Exercise
Exactly the lines below from the one with "American Restaurants (191, 202)" up to and including the one with "Голос Америки Українською (339, 1599)" make up the answer, with nothing else added.

Dataset
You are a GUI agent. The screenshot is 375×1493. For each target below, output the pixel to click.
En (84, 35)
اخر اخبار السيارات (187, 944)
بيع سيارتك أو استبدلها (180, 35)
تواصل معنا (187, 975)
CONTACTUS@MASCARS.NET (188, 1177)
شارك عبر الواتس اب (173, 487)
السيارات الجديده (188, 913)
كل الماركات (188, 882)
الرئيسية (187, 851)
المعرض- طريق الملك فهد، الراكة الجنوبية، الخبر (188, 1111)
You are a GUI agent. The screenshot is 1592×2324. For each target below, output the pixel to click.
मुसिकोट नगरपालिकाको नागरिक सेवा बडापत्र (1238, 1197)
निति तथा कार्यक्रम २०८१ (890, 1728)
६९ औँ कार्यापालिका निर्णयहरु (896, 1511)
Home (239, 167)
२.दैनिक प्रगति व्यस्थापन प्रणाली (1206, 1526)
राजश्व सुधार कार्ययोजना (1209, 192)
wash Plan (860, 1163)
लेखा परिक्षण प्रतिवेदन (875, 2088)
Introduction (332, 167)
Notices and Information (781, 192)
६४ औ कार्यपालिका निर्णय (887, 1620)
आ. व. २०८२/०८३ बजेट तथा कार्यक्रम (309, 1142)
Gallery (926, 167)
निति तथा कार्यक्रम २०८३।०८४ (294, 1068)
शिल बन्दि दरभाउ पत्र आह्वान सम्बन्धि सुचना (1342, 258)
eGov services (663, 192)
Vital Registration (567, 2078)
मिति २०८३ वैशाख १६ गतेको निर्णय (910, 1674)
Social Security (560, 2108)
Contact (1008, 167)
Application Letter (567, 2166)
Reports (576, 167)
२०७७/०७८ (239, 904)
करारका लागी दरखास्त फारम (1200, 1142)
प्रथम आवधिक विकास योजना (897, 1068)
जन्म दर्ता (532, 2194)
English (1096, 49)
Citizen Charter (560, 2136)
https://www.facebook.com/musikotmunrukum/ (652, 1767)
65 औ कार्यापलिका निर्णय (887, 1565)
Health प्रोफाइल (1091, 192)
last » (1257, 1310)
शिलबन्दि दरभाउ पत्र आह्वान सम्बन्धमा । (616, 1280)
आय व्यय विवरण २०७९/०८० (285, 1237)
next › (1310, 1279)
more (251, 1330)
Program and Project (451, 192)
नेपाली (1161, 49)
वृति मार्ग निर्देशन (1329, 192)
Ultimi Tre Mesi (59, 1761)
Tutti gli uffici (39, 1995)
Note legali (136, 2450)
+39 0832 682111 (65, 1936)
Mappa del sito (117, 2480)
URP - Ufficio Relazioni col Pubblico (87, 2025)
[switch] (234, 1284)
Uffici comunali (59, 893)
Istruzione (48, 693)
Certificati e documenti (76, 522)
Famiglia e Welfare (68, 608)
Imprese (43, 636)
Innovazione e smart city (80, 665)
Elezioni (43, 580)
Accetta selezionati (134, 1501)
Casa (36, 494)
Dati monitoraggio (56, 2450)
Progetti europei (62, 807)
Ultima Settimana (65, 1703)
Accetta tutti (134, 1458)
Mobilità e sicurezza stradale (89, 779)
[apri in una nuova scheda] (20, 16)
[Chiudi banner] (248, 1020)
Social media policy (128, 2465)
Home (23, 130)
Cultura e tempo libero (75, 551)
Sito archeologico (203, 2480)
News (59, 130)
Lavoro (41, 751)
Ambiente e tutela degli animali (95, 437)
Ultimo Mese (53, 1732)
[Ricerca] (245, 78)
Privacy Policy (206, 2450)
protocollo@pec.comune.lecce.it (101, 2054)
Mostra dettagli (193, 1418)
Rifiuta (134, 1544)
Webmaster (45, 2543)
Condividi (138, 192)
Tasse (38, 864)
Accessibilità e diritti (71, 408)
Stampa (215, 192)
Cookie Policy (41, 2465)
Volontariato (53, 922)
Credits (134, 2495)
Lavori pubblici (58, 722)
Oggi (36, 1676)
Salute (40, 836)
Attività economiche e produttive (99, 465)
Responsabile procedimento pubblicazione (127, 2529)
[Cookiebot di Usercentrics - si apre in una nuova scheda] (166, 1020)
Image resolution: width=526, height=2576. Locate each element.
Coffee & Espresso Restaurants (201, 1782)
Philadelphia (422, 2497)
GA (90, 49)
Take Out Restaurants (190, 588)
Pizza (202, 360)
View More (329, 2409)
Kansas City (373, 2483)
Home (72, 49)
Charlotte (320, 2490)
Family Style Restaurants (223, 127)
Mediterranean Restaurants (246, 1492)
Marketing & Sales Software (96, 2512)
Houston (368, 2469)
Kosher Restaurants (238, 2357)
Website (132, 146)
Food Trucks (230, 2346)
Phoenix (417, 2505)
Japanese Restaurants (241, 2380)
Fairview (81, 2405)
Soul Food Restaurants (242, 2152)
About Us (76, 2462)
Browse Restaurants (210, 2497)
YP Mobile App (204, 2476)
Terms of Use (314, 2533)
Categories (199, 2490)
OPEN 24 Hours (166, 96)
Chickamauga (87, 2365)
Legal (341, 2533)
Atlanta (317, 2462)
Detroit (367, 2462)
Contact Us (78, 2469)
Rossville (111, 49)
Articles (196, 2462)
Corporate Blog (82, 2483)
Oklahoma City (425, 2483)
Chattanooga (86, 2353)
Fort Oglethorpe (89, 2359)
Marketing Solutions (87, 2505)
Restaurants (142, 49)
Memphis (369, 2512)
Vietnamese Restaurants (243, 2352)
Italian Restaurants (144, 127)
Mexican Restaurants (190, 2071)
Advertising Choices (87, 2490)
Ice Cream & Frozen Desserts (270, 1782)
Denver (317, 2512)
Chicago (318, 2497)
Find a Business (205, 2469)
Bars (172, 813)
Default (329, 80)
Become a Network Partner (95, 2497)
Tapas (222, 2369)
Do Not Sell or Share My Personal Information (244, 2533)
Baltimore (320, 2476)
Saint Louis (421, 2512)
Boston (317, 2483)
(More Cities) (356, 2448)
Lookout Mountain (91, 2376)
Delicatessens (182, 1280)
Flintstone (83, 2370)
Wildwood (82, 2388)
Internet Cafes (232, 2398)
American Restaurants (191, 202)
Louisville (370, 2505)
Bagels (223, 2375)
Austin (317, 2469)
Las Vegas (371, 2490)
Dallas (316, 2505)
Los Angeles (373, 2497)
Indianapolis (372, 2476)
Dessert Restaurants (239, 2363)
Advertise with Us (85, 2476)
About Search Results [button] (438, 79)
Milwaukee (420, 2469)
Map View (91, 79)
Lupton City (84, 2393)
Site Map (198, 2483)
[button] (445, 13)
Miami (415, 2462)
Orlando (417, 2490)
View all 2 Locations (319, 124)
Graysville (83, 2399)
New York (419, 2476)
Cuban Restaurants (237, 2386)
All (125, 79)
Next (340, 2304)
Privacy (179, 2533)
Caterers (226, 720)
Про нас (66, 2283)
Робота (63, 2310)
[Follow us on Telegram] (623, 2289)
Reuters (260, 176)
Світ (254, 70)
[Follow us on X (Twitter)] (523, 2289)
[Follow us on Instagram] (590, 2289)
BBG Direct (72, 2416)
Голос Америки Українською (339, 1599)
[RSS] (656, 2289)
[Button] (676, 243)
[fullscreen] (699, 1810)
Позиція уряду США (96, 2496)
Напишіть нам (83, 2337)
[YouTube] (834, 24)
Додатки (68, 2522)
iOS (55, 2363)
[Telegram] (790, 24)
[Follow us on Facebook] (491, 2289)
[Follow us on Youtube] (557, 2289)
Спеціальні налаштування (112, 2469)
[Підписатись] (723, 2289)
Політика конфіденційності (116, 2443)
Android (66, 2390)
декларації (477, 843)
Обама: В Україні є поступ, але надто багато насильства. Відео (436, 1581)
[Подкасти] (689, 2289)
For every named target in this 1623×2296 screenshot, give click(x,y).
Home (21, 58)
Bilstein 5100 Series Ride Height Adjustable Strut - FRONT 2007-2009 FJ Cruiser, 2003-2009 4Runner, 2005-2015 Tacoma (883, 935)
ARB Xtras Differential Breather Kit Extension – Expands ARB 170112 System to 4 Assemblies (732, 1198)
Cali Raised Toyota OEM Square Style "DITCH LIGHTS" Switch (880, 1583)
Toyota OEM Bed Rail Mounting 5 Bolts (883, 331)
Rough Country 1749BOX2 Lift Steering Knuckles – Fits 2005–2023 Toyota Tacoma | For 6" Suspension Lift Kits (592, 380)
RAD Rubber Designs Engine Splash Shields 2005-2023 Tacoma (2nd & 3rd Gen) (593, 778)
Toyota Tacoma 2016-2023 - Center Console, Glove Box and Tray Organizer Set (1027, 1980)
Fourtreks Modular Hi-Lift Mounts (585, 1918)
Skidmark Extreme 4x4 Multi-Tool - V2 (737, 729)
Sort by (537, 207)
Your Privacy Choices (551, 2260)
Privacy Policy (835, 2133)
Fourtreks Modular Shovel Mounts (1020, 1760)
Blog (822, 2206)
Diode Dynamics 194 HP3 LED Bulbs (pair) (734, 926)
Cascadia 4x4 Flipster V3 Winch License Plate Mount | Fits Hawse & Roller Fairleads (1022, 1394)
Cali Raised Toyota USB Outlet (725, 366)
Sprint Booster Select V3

Result for this task
American Restaurants (191, 202)
Louisville (370, 2505)
Bagels (223, 2375)
Austin (317, 2469)
Las Vegas (371, 2490)
Dallas (316, 2505)
Los Angeles (373, 2497)
Indianapolis (372, 2476)
Dessert Restaurants (239, 2363)
Advertise with Us (85, 2476)
About Search Results [button] (438, 79)
Milwaukee (420, 2469)
Map View (91, 79)
Lupton City (84, 2393)
Site Map (198, 2483)
[button] (445, 13)
Miami (415, 2462)
Orlando (417, 2490)
View all 2 Locations (319, 124)
Graysville (83, 2399)
New York (419, 2476)
Cuban Restaurants (237, 2386)
All (125, 79)
Next (340, 2304)
Privacy (179, 2533)
Caterers (226, 720)
Про нас (66, 2283)
Робота (63, 2310)
[Follow us on Telegram] (623, 2289)
Reuters (260, 176)
Світ (254, 70)
[Follow us on X (Twitter)] (523, 2289)
[Follow us on Instagram] (590, 2289)
BBG Direct (72, 2416)
Голос Америки Українською (339, 1599)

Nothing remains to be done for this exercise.